For the uninitiated, in the boxed DVD sets of Friends, a healthy number of lines and jokes that never made it to air were added to the episodes and became canon for fans who revisited their DVDs time and time again. However, those lines were ultimately omitted from the Blu-ray version released several years later, much to fans' chagrin.

When TV Guide asked co-executive producer/director Kevin S. Bright about it at the time, he recognized that the change was "frustrating" but said the goal had been to return to the classic versions of the episodes as they originally aired. The same was true when the show hit Netflix; those lines were left out, living on only as phantom memories for those who'd grown attached to the DVDs.

So, perhaps if the show does move to Warner. Bros' new service, as expected, the company could win over fans who've been missing those lines by adding them back to the episodes.

How great would it be if the pilot episode scene when Monica (Courteney Cox) is helping Rachel (Jennifer Aniston) cut up her credit cards included the bit about Rachel trying to sub in a library card instead of the real deal? And Mon's cousin Frannie really should lament her week spent pushing "Aunt Roz through Parrot Jungle." Meanwhile, seeing Ross (David Schwimmer) absolutely lose it over the possibility of adopting two cats with Julie is essential. There are a ton of tiny moments like this that almost make it worthwhile to dust off those DVDs.

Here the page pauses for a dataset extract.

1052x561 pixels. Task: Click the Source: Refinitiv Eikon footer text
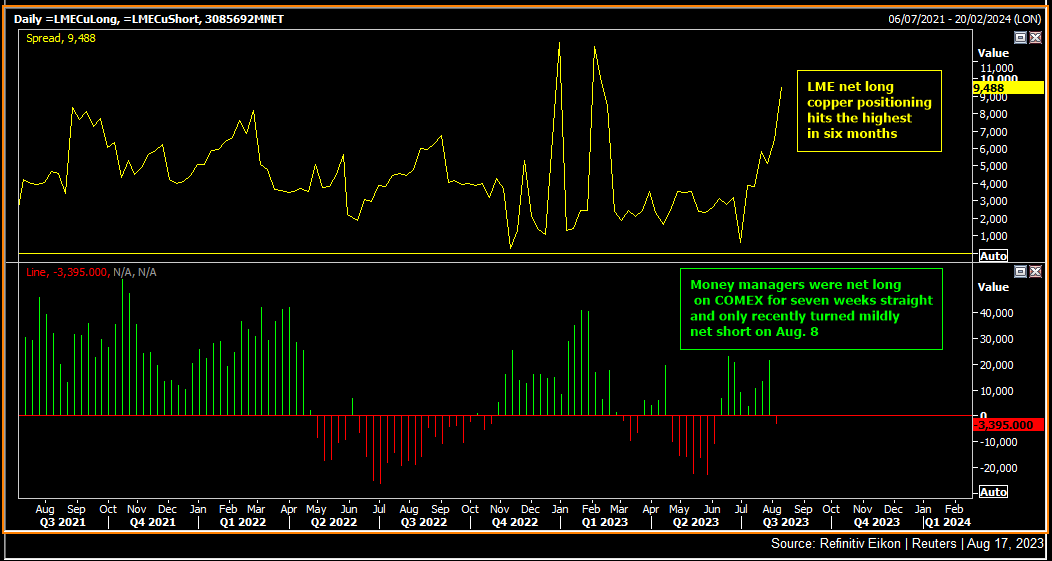click(x=908, y=544)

Netflix's version of Friends still gives fans easy access to the Rachel Green fashion show and all of those essential Thanksgiving scenes, but if the show's next platform could merge those precious extra moments from the DVDs with the convenience of streaming, that might just prompt fans to subscribe to a new service. And for those Friends fans who haven't missed the jokes, this change would offer an all-new viewing experience, so it's a win-win, really.

Friends is available for streaming on Netflix ... for now, at least.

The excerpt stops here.